While such infrastructure is impressive, its occasional failure can have grave consequences. In several of the most severe American disasters, infrastructure collapse caused substantial damage. In New Orleans, the Lower Ninth Ward was violently flooded when levies collapsed. In the 1906 San Francisco earthquake disaster, gas mains ruptured, fueling a deadly fire that tore through the city for days.
The large cities on the coasts are consistently growing larger. The 10 largest metropolitan areas on the coast alone have grown by almost 5 million people since 2010, an increase of nearly 7 percent.
Experts project that by 2040, these 10 metropolitan areas will add a whopping 16.7 million more people, making the total population around 92.5 million people – most of whom will be particularly vulnerable to disaster.
Access to emergency funds
In a disaster, people often need money to cover medical care, food, water and other crucial needs. In a frustrating catch-22, however, access to funds can be severely limited if power outages take out ATMs and credit card terminals. That was the case in Puerto Rico after Hurricane Maria.
A 2015 Federal Reserve survey found that even with access to bank accounts and ATMs, almost half of Americans would be unable to find US$400 for an emergency without borrowing or using a credit card.
Today, there’s almost three times the amount of U.S. currency in circulation as there was in 1997. But a large share of U.S. dollar bills are actually used abroad. U.S. dollars are the legal or de facto currency in many countries, as well as a preferred currency for savings around the world. Consequently, the amount of cash in circulation that is actually available to make transactions in disasters is relatively low.
The problem with access to cash to cover emergency expenses is especially acute for minority Americans. The same Federal Reserve survey showed that even for Americans with the same income, blacks and Hispanics are far less likely to have access to the $400 emergency funds than whites.
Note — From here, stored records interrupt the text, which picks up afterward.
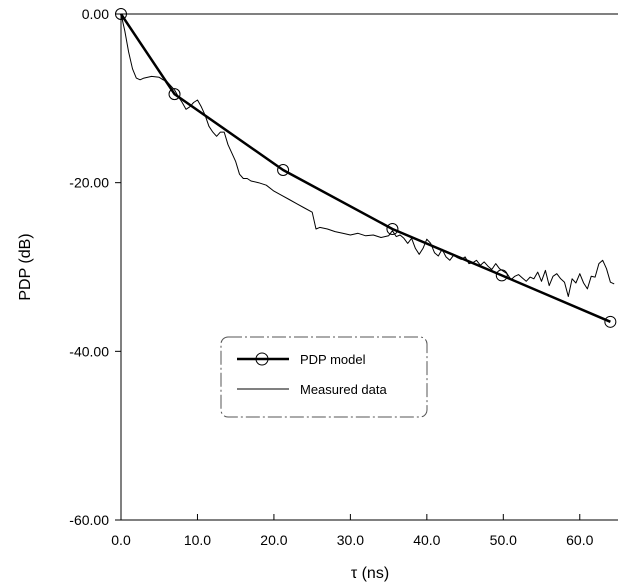 Image resolution: width=621 pixels, height=585 pixels. What do you see at coordinates (26, 266) in the screenshot?
I see `y-axis-title: PDP (dB)` at bounding box center [26, 266].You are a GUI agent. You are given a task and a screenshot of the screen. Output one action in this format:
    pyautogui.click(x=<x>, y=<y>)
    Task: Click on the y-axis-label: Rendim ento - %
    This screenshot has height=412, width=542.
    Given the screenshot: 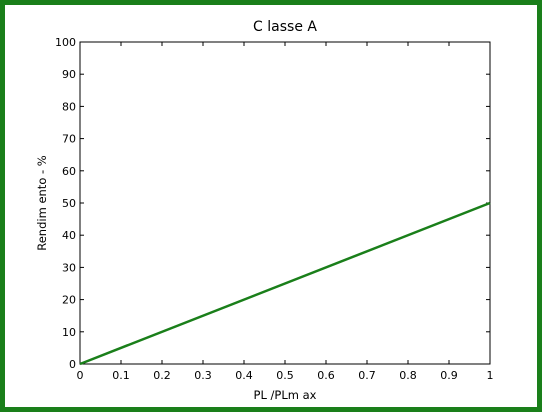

Blacks and Hispanics are also more likely to be poor than whites non-Hispanics, and poor families are far more susceptible to disasters.
Worse still, the proportion of minorities in metropolitan areas are often far above the national average, compounding the vulnerability of minorities. In fact, in all but one of the 10 largest metropolitan areas on the coast, the minority population is growing faster than the white non-Hispanic population.
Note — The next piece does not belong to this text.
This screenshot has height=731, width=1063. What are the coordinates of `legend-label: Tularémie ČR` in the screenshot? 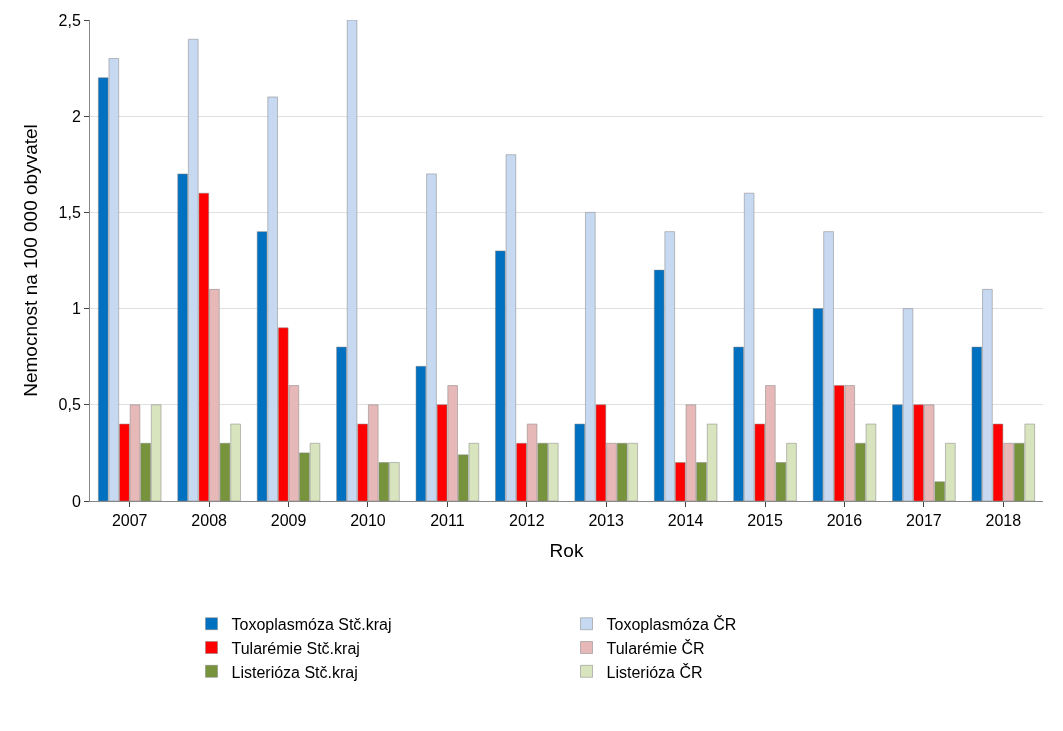 It's located at (656, 648).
Even if Americans do have the funds necessary to pay for critical goods, those goods may not be available during a disaster.
Without access to pharmaceuticals, medical equipment and fuels, many people would die. Many of these critical goods are exclusively produced overseas; in fact, the 30 most critical pharmaceuticals, such as insulin for Type 1 diabetes and heparin for blood thinning, are all produced in whole or in part abroad. Sometimes the goods are produced in a single geographic area or even by a single facility.
That makes the supply of these critical goods very vulnerable to natural disasters or other emergencies. If a global pandemic affects China or India as well as the U.S., there would be almost no way to source the critical goods necessary to save Americans infected by the disease.
At the same time that production of many critical goods are moving abroad, stockpiles and storage are exceptionally low for most goods. Goods often arrive at the consumer continuously, just in time for when they are needed. The rapidly growing international transportation industry can deliver quickly and reliably, leaving little reason for hospitals to spend on substantial storage of most goods.
Some U.S. hospitals receive critical pharmaceuticals as often as three times per day. On a regular day, it’s possible for an efficient system to keep emergency rooms stocked, but during a disaster – when workers are absent, transportation is slowed and production abroad is potentially knocked out – Americans are left incredibly vulnerable. There’s little margin for error, and that margin shrinks apace with the expansion of “just-in-time” systems.